Miré al hombre que me dio la espalda cuando más lo necesitaba. Esposos dije. Un esposo no deja que desnuden a su mujer. Un esposo no la tira a la calle. Tú no eres un esposo, Roberto. Eres un cobarde y me das lástima. Elena, suplicó él intentando agarrar mi vestido. Mi padre le puso el pie en el pecho y lo empujó suavemente hacia atrás. No la toques. No eres digno ni de respirar su mismo aire. Mi padre se giró hacia los invitados que observaban la escena con una mezcla de terror y fascinación.

“Señoras y señores,” dijo mi padre. “La fiesta ha terminado. Les sugiero que se vayan. Esta propiedad ahora me pertenece y voy a cerrarla para fumigar. Huele a basura. Los invitados corrieron hacia la salida, atropellándose unos a otros. Nadie quería estar cerca de la caída de los Villareal. Bernarda se quedó parada en medio del salón oscuro, temblando de rabia. No puede echarme. Llevo viviendo aquí 40 años. Tiene 10 minutos dijo mi padre. 10 minutos para sacar sus cosas personales.

Y con personales me refiero a cepillos de dientes y ropa interior. Las joyas, los muebles, los cuadros, todo se queda como pago de los intereses de la deuda. ¿A dónde voy a ir? Lloró Sofía. Pueden ir a donde quieran, dije yo. La calle es muy grande y ya saben lo que se siente estar ahí, ¿verdad? Aunque ustedes tendrán la ventaja de llevar ropa puesta. Yo no tuve esa suerte. Mi padre hizo una señal a sus hombres. Saquen a esta gente de mi casa.

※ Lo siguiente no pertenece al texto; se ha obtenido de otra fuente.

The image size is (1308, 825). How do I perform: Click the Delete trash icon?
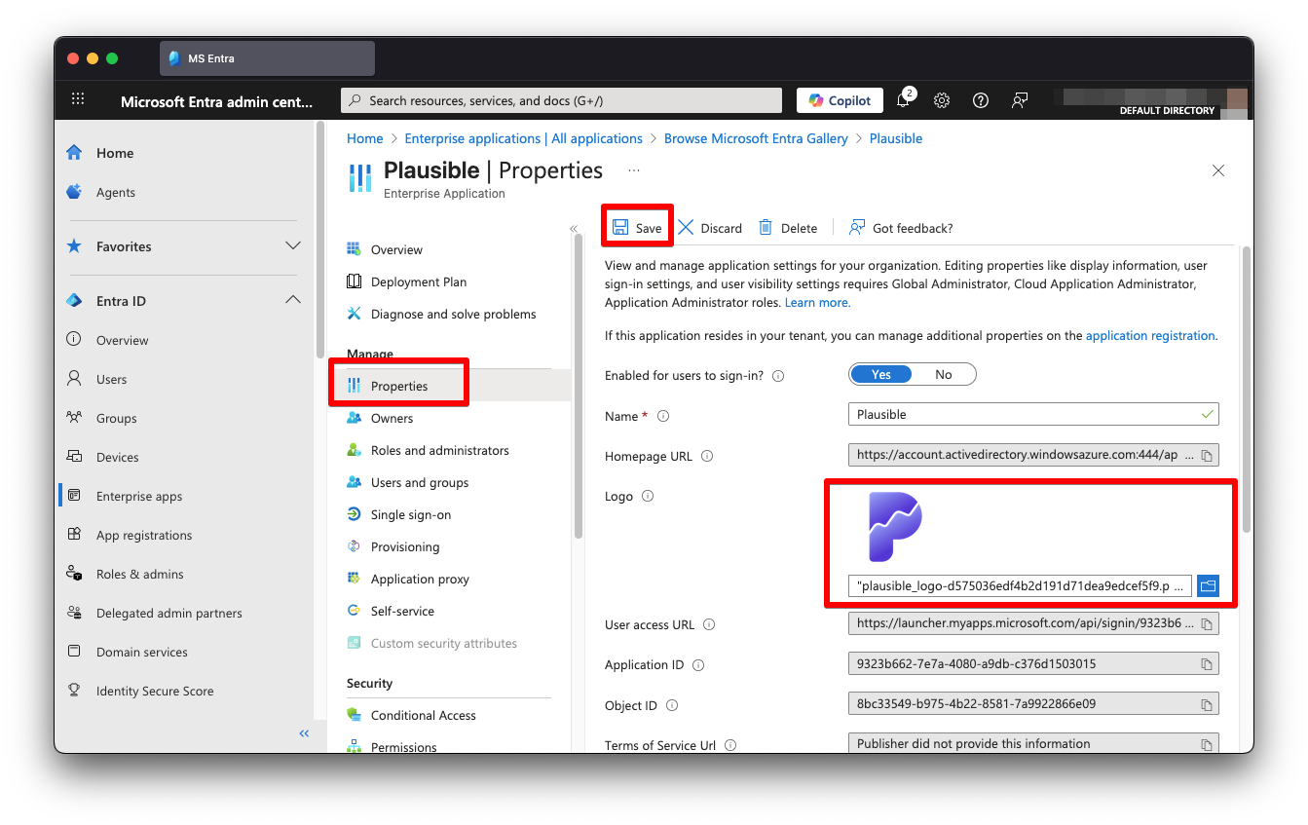(x=766, y=228)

Los guardias tomaron a Bernarda, a Sofía y a Roberto. Los arrastraron hacia la salida, tal como ellos habían hecho conmigo una hora antes. Bernarda gritaba insultos. Sofía lloraba. Roberto solo repetía mi nombre como un disco rayado. Los lanzaron a la grava mojada fuera de la reja rota. Mi padre y yo salimos a la terraza. La lluvia seguía cayendo. Los vimos allí en el lodo, arruinados, peleándose entre ellos. Bernarda culpaba a Roberto. Roberto culpaba a Sofía. Sofía culpaba a su madre.

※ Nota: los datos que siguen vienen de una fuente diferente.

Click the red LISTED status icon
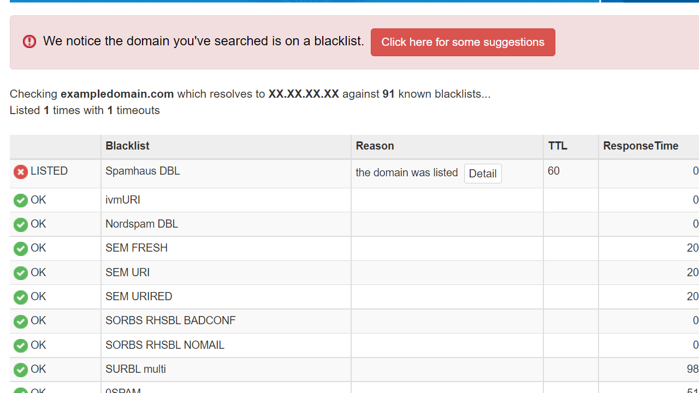Image resolution: width=699 pixels, height=393 pixels. [x=21, y=172]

Se estaban devorando. ¿Estás bien, hija?, me preguntó mi padre pasándome el brazo por los hombros. Sí, papá. Estoy bien. ¿Quieres que les dé algo? Un poco de dinero para el autobús. Miré a la familia que me había hecho la vida imposible. Recordé las burlas por mi ropa sencilla. Recordé cómo me hacían comer en la cocina cuando tenían visitas importantes. Recordé el frío de hace una hora. No dije que caminen, les hará bien un poco de humildad. Nos dimos la vuelta y entramos en la casa.

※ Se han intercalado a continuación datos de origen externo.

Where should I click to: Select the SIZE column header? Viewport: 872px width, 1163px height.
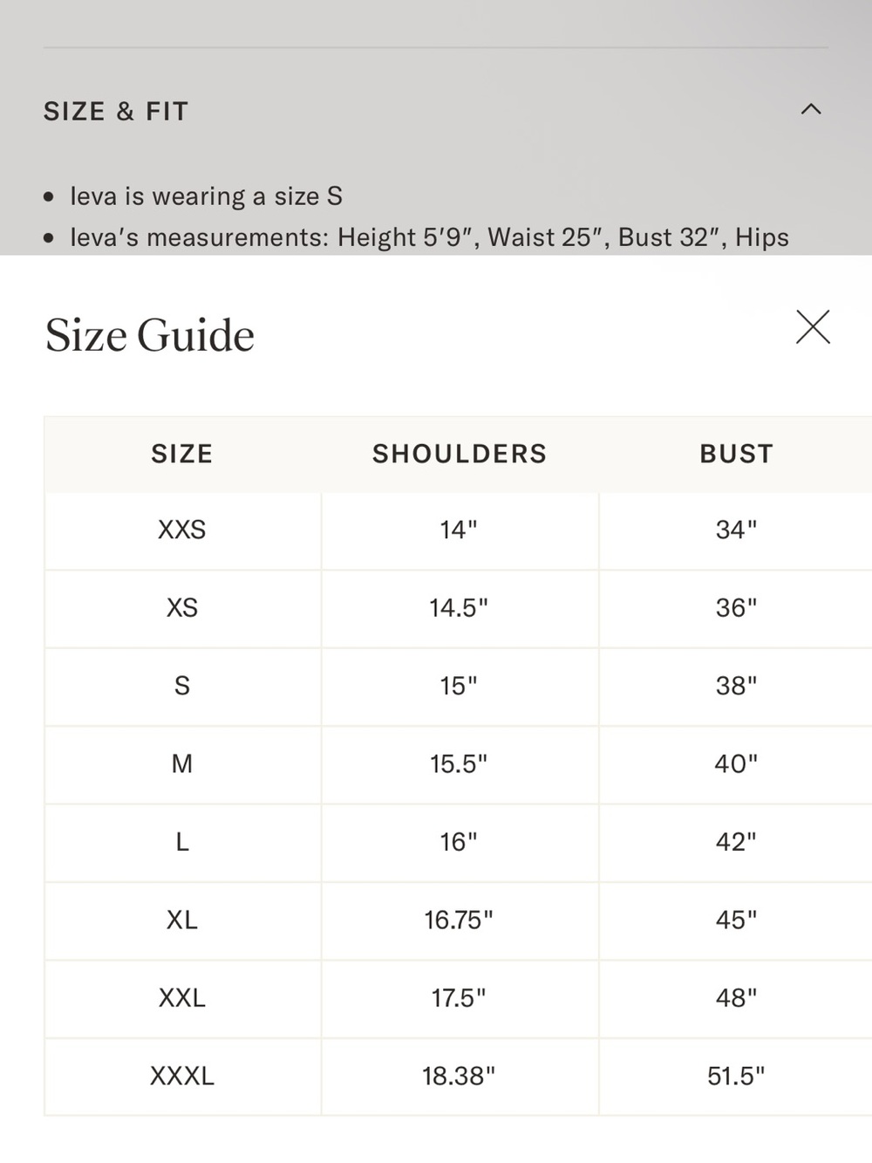point(182,454)
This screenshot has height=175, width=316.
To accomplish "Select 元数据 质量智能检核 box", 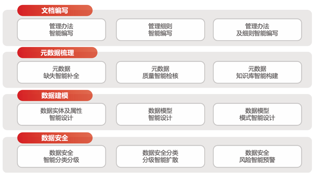I will [x=160, y=72].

Mi padre dio la orden de demoler la mansión al día siguiente. No quería venderla, quería borrarla del mapa. Quería que no quedara ni un ladrillo de ese lugar maldito. El desenlace. En los meses siguientes, la noticia del colapso de los Villareal fue la comidilla de la ciudad. Se supo todo. El intento de incriminarme, la deuda, la quiebra, fueron rechazados por la sociedad que tanto adoraban. Roberto intentó conseguir trabajo, pero su reputación estaba destruida. Terminó trabajando de camarero en un bar de mala muerte en la costa.